The Passive Compression Test: A New Clinical Test for Superior Labral Tears of the Shoulder

Authors: Yang-Soo Kim, Jung-Man Kim, Kee-Yong Ha, Soon Choy, Min-Wook Joo, and Yang-Guk Chung

References: Am J Sports Med 2007 35: 1489-1494

Background: Even though there are several physical tests available for superior labrum anterior posterior lesions, there have been very few reports on their accuracy, and none can be regarded as completely predictive for the presence of a superior labrum anterior posterior lesion in the shoulder joint.

Hypothesis: This new clinical test is a useful and accurate technique for detecting superior labral tears in the shoulder joint.

Study Design: Cohort study (diagnosis); Level of evidence, 2.

Methods: This test was conducted independently by 2 physicians before any other diagnostic evaluation. In all cases, the glenohumeral joint was investigated first, and the appropriate treatments were performed on the lesion. A protocol was established to evaluate the sensitivity, specificity, and positive and negative predictive values of this new clinical test. The reproducibility of this test was evaluated with a coefficient.

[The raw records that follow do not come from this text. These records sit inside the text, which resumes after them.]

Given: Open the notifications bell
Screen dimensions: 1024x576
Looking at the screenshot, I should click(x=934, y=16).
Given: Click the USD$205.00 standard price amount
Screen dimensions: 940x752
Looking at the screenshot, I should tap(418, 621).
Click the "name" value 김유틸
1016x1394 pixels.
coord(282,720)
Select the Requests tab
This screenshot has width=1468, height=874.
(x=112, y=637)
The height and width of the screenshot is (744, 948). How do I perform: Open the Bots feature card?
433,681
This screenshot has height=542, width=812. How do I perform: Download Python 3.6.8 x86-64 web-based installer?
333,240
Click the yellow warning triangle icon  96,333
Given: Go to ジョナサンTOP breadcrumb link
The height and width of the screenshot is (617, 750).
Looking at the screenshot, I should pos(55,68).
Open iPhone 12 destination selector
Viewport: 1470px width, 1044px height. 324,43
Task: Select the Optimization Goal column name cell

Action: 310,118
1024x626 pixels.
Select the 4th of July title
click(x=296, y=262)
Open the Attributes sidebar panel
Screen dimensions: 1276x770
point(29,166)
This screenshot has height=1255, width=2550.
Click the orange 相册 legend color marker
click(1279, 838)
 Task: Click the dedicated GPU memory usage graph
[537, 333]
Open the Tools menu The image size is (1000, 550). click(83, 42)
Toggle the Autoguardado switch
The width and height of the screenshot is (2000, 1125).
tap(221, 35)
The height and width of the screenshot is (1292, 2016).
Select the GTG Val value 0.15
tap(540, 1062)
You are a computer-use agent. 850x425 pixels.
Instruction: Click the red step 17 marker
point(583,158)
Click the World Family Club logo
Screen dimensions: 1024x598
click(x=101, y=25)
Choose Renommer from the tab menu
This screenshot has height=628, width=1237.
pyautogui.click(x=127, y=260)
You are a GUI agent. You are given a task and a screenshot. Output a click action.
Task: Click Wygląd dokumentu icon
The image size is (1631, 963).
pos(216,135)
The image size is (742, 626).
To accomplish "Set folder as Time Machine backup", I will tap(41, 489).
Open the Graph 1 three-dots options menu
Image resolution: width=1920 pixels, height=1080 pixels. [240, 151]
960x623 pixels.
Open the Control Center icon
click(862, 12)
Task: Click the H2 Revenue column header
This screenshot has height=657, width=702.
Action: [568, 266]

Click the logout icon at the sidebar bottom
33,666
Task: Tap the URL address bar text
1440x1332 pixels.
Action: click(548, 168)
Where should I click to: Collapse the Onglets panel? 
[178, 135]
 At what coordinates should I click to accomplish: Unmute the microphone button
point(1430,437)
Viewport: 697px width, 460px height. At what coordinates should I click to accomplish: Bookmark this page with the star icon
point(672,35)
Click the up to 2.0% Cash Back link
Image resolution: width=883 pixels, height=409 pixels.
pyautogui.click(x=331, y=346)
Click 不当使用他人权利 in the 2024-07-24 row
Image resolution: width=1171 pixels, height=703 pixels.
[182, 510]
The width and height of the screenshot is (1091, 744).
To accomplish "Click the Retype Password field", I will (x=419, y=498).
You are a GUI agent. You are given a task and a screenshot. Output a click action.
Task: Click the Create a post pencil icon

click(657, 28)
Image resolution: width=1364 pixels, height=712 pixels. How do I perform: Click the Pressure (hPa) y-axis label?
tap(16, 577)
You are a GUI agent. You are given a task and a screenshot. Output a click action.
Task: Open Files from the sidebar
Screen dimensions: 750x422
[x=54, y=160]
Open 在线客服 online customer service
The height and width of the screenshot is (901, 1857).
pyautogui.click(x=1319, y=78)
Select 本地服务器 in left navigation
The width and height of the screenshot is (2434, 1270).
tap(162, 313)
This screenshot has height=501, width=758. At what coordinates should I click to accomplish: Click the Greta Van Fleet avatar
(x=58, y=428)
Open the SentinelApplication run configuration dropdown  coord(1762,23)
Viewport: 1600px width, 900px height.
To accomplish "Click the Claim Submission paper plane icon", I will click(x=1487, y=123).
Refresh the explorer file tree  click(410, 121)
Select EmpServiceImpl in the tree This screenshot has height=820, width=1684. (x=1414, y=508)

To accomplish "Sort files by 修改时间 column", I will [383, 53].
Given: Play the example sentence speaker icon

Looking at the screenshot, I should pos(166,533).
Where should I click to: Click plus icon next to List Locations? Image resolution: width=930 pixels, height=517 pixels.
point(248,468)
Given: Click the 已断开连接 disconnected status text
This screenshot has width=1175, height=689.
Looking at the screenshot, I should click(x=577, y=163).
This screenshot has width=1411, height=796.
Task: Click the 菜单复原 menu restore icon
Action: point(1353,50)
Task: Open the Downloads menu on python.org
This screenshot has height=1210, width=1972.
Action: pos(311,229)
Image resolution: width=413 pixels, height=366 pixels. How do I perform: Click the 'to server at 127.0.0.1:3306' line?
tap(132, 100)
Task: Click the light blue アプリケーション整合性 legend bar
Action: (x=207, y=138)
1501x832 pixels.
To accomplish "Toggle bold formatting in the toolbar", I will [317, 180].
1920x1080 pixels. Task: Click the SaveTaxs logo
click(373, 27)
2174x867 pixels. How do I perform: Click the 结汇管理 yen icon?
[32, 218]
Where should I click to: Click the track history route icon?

Results: Sixty-one patients (61 shoulders) were examined with the passive compression test, and all underwent arthroscopic surgery. In 31 patients with a positive passive compression test result, 27 had a superior labrum anterior posterior lesion, and in 30 patients with a negative passive compression test result, 6 had a superior labrum anterior posterior lesion. The sensitivity of the test was 81.8%, and the specificity was 85.7%. The positive predictive value was 87.1%, and the negative predictive value was 80.0%. The coefficient was 0.771 between the 2 independent examiners (P< .01).

Conclusion: The passive compression test is a useful and accurate technique for predicting superior labral tears of the shoulder joint.

The physician rotates the patient’s arm externally with 30° of abduction (A) and then pushes the arm proximally while extending the shoulder (B), which results in the passive compression of the superior labrum onto the glenoid.